**Action item**: Output, exactly as written, the lines below starting at the line containing "Click the Scale Length label" and ending at the line containing "This screenshot has". Drop the pictures and keep both end lines.

**Data for this task**:
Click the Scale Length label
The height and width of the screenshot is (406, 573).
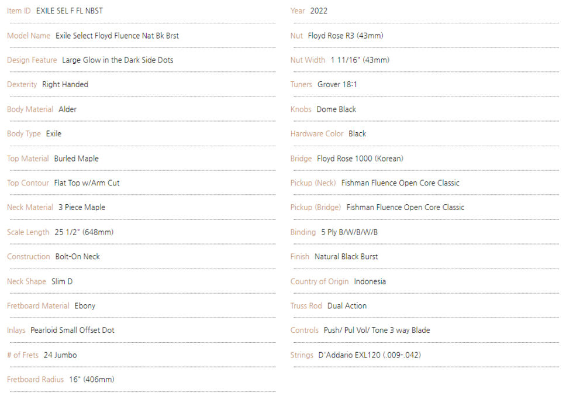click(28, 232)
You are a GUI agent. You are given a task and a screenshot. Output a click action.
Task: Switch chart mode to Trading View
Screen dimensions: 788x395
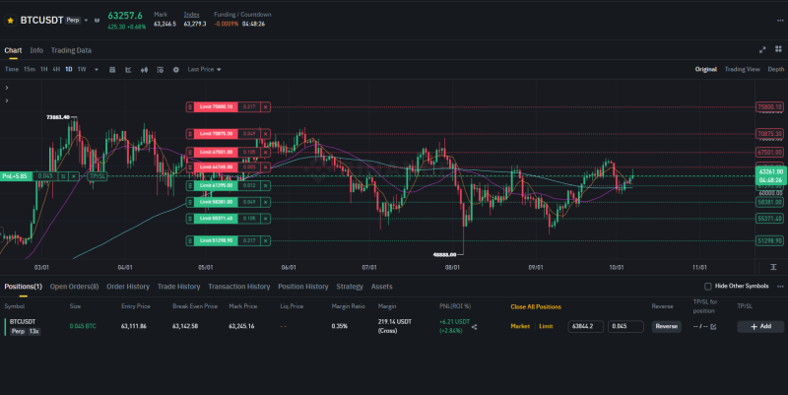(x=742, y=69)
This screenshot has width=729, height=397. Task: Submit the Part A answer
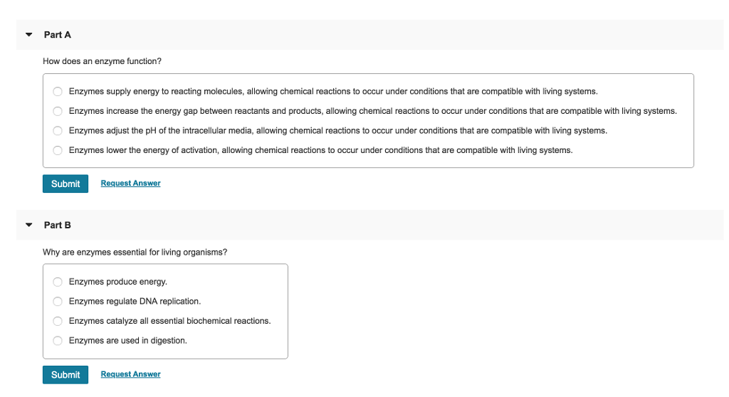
* * *
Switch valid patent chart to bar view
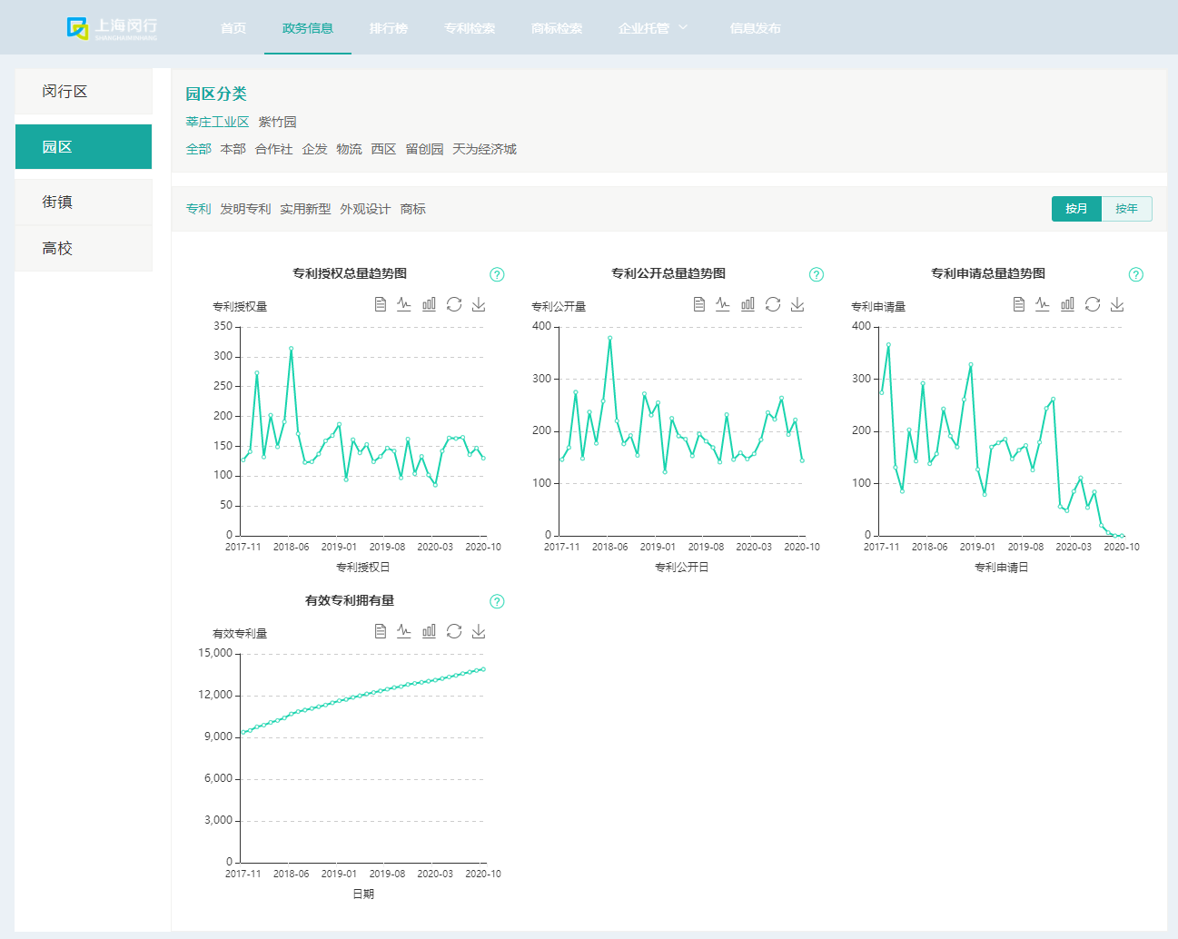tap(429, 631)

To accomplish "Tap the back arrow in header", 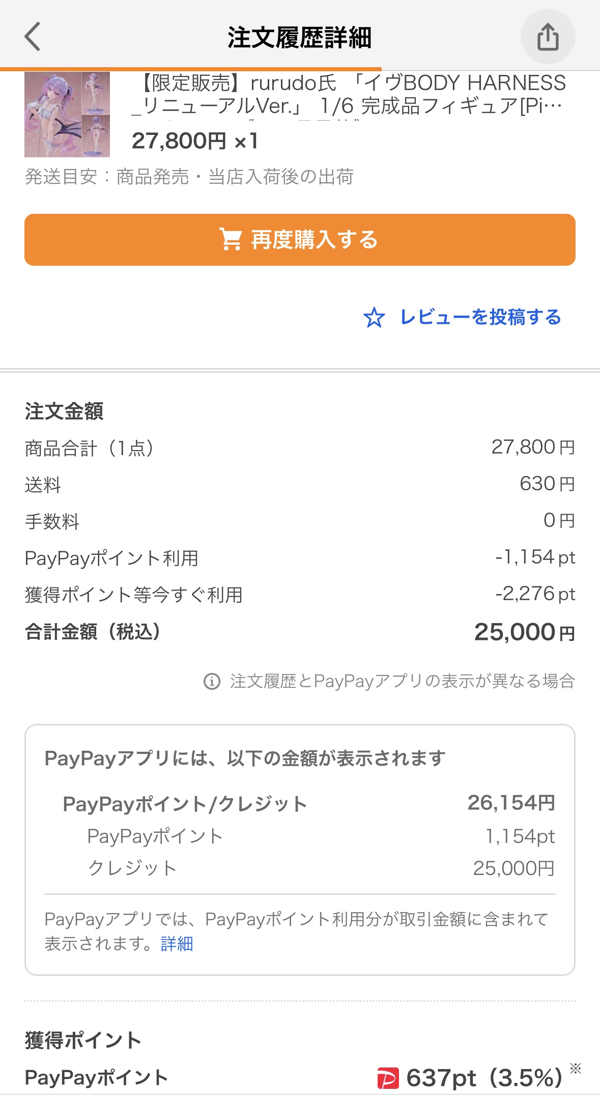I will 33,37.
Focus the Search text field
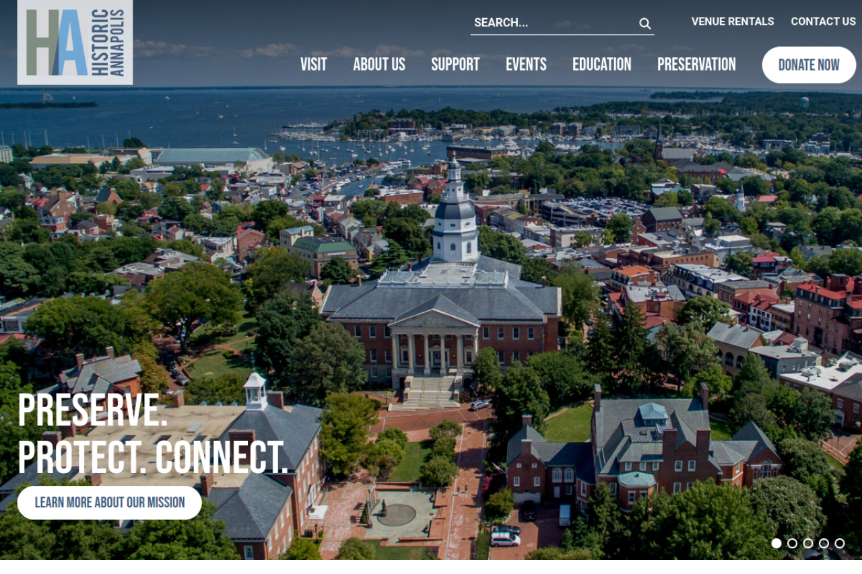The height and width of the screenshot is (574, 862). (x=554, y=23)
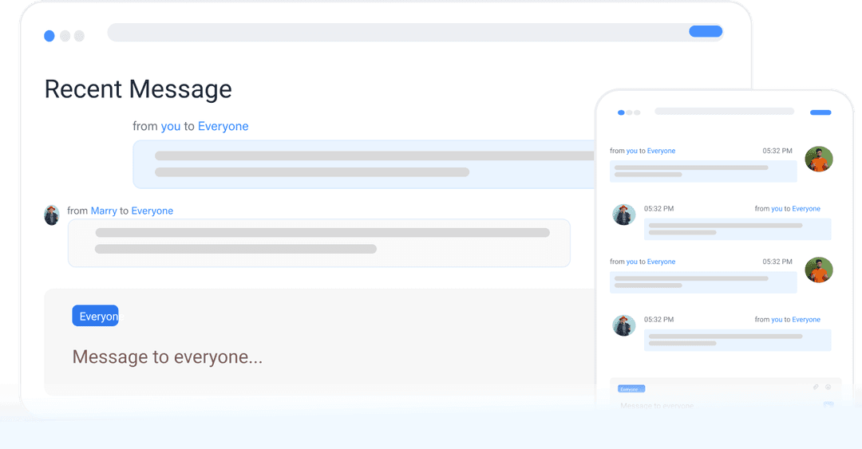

**Problem solution**:
Click the Scale Length label
The height and width of the screenshot is (406, 573).
click(28, 232)
You are a GUI agent. You are given a task and a screenshot. Output a click action.
Task: Switch chart mode to Trading View
Screen dimensions: 788x395
(x=742, y=69)
This screenshot has width=729, height=397. Task: Submit the Part A answer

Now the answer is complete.